▶ [Assignment]
Line tally for the word "agent": count the lines below that contain it and reply with the number alone.

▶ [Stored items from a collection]
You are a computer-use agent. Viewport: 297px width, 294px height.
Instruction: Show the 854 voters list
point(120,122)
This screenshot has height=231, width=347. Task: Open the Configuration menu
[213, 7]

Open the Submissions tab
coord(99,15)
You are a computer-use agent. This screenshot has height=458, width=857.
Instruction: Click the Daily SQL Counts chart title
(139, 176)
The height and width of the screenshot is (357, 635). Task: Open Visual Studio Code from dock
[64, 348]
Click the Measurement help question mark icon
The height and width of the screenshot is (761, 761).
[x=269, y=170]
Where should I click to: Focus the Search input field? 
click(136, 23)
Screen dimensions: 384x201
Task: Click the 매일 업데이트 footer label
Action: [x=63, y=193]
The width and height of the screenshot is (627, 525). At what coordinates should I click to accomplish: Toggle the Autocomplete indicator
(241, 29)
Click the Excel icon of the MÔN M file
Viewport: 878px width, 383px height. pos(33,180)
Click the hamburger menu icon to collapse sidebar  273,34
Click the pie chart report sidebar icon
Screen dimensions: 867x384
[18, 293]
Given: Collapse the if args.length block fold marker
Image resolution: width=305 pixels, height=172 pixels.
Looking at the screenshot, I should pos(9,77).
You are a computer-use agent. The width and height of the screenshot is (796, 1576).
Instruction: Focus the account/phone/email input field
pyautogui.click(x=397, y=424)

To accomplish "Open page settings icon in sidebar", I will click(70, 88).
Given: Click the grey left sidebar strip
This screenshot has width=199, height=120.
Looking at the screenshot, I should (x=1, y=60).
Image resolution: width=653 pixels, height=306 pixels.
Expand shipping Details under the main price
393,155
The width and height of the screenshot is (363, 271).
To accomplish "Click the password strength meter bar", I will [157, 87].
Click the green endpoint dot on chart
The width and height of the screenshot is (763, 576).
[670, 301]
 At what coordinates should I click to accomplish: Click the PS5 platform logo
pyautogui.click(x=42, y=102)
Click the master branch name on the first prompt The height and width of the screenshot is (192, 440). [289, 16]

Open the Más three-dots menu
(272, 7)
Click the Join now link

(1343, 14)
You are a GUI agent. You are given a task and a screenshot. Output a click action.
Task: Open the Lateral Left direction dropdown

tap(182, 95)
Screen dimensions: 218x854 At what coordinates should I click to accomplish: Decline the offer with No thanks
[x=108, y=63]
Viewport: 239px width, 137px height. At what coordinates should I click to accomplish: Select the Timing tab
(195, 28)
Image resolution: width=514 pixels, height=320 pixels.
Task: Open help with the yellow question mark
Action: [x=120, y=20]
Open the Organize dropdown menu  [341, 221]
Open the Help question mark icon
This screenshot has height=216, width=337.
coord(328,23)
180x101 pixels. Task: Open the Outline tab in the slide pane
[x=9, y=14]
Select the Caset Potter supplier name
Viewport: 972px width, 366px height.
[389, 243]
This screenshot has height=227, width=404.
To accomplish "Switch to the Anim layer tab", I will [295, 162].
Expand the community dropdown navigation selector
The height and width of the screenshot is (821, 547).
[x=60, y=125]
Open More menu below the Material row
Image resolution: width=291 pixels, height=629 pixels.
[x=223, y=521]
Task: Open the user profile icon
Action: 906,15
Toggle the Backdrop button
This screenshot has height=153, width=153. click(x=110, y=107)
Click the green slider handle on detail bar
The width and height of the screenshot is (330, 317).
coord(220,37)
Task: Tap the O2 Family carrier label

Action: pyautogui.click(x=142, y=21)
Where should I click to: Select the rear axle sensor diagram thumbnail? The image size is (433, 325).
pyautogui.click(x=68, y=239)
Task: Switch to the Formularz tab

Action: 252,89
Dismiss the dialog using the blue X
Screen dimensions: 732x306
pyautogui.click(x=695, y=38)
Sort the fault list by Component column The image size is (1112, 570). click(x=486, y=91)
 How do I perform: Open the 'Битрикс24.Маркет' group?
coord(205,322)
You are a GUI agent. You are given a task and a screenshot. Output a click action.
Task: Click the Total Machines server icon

▶ [Solution to this problem]
5